During the fourth quarter of 2018, cryptocurrencies had a prime opportunity to demonstrate qualities associated with safe havens like gold. However, the WGC warns that cryptocurrencies, such as bitcoin, behaved more like risky assets during the period, which fell while gold rallied.

“Though comparisons have been made, we believe there are several reasons why cryptocurrencies are no substitute for gold. Specifically, gold is less volatile and enjoys a more liquid and established market. It has a well understood role in an investment portfolio and minimal overlap with cryptocurrencies on many sources of demand and supply,” the WGC explains.

As events of late 2018 indicated, the perceived ability of cryptocurrencies to serve as a liquid, safe-haven hedge and store of value in times of market stress, did not hold, the council elaborates, adding that bitcoin’s price behaviour resembled a technology stock as it fell 55% during the quarter, while the Nasdaq Stock Market fell by 19%.

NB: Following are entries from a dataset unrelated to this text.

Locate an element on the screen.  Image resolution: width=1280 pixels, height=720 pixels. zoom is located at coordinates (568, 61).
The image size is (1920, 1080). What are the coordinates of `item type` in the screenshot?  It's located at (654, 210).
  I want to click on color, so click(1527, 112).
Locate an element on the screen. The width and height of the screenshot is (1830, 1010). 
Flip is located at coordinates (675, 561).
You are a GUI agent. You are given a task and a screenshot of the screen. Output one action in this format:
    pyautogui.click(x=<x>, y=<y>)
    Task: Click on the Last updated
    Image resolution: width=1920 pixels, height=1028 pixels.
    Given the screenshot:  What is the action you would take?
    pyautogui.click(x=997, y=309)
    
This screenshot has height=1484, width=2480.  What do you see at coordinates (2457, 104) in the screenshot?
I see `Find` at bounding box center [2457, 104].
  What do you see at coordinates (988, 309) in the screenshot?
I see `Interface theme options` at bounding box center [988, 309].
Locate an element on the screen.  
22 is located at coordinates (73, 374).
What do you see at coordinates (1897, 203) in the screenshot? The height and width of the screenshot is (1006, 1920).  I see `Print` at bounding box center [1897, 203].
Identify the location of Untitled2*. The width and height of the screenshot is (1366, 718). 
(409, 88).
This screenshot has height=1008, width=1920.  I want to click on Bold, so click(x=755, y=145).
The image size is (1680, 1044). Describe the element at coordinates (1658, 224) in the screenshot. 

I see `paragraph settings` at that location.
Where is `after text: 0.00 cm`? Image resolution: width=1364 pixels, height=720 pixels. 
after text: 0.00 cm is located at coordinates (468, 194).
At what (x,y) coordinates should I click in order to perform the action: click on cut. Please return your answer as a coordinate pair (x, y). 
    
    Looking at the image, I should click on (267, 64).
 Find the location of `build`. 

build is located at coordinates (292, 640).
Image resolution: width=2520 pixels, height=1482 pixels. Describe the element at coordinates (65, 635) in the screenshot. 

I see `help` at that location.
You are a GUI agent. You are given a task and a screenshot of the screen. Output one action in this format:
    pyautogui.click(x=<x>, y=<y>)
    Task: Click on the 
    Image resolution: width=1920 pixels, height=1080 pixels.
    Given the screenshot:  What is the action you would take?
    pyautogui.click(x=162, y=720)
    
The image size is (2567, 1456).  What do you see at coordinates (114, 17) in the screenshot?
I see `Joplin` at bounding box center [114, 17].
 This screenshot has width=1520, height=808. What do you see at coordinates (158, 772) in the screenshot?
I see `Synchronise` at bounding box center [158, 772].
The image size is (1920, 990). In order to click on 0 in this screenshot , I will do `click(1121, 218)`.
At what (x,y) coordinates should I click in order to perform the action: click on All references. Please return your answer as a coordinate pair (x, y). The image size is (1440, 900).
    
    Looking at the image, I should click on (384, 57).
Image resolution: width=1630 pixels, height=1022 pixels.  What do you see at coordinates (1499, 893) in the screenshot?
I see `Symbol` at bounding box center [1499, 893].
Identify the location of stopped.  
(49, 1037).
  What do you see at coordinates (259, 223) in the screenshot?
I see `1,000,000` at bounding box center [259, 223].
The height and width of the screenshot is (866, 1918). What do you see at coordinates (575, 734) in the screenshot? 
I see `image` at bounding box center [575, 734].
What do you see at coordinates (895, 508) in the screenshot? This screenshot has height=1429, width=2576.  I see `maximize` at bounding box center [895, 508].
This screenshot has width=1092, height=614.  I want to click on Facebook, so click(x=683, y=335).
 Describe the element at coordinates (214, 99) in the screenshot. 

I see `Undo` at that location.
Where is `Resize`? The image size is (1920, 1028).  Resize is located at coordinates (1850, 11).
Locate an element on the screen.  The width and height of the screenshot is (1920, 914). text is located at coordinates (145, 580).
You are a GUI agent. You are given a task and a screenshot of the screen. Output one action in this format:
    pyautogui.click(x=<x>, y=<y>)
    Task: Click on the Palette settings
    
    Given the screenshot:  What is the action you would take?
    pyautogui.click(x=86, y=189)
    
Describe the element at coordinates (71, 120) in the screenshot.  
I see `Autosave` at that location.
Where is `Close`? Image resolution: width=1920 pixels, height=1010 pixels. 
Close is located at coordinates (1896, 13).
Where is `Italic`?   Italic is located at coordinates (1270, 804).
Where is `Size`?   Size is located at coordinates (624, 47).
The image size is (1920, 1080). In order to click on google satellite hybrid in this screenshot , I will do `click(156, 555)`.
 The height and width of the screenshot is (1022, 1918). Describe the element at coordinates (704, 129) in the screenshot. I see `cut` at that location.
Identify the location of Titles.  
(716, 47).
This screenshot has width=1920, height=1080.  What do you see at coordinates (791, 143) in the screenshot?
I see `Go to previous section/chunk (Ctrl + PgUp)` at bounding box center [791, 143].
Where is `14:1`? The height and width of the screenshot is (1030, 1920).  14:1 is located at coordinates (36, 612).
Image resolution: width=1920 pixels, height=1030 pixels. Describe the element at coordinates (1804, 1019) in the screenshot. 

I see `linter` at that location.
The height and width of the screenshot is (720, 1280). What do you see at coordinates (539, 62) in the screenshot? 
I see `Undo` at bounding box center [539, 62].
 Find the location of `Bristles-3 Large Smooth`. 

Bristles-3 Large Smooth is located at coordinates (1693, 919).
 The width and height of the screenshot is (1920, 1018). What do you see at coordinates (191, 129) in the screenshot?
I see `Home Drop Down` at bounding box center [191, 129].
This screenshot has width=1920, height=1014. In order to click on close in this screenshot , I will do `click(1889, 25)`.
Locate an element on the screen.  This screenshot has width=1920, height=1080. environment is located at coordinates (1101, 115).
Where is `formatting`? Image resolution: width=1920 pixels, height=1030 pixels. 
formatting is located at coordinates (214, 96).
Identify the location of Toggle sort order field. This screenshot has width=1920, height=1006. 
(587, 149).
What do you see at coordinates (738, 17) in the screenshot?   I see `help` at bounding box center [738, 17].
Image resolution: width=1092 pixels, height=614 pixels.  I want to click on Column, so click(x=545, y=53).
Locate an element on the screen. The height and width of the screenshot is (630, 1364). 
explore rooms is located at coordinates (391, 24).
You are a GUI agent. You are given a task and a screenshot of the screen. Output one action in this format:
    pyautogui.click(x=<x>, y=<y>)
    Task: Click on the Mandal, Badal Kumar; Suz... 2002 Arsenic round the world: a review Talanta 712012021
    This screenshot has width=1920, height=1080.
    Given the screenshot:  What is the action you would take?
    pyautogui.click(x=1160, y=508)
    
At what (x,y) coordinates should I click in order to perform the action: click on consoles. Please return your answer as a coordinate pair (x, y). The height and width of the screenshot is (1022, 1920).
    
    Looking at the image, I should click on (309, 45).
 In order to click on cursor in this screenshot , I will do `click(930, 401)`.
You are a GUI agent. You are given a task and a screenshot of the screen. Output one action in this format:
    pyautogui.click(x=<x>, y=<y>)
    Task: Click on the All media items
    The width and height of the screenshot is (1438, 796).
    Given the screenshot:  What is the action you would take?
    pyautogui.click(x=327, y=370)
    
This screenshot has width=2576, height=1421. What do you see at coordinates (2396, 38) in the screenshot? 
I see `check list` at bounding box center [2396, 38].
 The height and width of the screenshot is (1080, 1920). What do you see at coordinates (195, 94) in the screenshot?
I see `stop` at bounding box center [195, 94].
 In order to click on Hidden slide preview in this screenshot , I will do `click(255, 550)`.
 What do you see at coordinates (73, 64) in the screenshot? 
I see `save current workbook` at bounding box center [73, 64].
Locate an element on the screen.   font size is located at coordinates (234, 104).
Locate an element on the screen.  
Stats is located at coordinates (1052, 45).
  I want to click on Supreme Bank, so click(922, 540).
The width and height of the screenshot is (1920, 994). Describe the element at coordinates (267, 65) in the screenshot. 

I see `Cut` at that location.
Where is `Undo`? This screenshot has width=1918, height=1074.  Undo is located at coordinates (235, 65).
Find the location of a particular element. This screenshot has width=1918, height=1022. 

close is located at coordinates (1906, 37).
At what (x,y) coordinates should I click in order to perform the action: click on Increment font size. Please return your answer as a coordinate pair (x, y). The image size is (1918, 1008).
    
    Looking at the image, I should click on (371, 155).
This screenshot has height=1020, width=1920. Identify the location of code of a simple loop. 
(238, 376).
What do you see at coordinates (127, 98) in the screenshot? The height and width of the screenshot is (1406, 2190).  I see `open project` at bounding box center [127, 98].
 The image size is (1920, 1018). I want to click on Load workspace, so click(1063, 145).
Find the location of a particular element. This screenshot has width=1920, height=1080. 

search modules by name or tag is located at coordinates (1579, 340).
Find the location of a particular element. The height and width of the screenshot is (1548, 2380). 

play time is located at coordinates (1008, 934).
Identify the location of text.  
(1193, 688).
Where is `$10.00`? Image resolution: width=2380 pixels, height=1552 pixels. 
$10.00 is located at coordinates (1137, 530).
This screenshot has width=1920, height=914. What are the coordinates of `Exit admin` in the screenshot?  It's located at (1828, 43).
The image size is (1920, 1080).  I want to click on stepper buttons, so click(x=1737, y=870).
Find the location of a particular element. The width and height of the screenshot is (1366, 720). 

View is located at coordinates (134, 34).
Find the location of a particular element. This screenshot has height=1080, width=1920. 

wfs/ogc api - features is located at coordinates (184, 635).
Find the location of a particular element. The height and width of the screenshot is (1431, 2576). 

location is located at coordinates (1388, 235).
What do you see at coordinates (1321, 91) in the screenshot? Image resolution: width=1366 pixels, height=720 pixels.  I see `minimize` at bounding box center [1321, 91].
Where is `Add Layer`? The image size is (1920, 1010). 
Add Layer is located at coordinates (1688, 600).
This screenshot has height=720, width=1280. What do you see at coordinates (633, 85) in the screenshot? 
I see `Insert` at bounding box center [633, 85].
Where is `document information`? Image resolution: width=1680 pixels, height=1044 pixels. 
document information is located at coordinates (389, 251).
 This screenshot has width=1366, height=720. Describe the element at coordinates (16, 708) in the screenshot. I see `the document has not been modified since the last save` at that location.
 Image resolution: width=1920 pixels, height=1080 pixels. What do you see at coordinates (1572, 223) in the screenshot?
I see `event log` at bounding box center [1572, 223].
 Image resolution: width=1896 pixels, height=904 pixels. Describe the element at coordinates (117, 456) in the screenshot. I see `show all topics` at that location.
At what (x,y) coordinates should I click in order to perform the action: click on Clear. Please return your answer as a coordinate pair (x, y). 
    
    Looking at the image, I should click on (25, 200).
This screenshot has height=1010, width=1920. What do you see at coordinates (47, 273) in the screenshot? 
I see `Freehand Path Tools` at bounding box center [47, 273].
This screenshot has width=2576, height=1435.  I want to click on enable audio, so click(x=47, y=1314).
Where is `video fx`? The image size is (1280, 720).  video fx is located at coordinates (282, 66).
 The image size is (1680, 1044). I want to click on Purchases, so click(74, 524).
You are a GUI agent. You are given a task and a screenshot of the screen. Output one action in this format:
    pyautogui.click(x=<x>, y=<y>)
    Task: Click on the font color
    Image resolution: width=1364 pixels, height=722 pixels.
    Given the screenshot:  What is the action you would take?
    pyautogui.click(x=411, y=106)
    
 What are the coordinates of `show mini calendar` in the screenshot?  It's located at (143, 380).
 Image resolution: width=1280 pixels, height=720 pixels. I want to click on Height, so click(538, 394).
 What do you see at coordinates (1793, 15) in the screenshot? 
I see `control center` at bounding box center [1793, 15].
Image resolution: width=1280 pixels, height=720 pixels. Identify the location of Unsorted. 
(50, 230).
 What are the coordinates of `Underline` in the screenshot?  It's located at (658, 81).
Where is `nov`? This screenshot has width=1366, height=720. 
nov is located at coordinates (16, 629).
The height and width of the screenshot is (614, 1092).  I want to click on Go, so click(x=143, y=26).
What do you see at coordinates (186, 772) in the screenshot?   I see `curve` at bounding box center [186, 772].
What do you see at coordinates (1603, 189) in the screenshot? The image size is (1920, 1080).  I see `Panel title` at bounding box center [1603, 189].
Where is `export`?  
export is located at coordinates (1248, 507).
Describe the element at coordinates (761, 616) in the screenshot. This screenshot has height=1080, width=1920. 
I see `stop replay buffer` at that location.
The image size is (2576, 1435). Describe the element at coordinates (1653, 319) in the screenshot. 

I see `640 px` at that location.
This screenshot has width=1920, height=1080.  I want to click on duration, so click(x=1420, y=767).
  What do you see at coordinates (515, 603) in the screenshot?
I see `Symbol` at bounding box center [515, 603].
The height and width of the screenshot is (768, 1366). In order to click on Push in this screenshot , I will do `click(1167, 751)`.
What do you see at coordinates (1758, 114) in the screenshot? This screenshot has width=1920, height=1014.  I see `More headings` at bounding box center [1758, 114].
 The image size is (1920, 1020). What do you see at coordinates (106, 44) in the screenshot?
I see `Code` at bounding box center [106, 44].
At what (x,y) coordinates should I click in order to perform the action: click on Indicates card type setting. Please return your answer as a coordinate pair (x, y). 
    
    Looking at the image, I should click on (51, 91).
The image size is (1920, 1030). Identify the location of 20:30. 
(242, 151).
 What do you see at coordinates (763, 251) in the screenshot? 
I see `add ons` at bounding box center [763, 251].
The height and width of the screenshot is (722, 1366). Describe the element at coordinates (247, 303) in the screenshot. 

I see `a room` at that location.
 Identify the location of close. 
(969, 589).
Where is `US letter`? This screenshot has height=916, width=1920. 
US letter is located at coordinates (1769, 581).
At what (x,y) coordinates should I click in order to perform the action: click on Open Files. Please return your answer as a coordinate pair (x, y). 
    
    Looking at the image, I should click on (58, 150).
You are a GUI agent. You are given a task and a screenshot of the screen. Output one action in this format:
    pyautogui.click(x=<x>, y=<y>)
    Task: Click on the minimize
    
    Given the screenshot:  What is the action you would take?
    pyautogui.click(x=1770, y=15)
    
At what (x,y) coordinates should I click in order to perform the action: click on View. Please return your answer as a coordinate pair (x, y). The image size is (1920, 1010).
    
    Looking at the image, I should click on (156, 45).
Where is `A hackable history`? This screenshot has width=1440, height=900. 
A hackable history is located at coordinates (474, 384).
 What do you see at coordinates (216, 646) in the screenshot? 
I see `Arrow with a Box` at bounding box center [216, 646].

In an investment update published by the WGC on Tuesday, the council pointed out that bitcoin and the Nasdaq were heavily correlated, a factor which the WGC believes had not been apparent prior to the market pullback.

Over the same period, gold rallied 9.4% and was strongly inversely correlated with the Nasdaq at -0.73%.   

Further, the update highlighted that the market value traded in the bitcoin futures market fell sharply in the quarter at a time when volumes in global markets and that gold rose.

“The support of a strong two-way market was lacking, suggesting bitcoin – unlike gold – does not provide the liquidity needed in times of financial tension,” the council says.

While the fourth quarter offered just one data point for bitcoin analysis, it was an important one.

This, the WGC explains, was one of the few periods during which true market stress has occurred since the financial crisis.

“And it should lead investors to reassess their reasons for investing in cryptocurrencies”.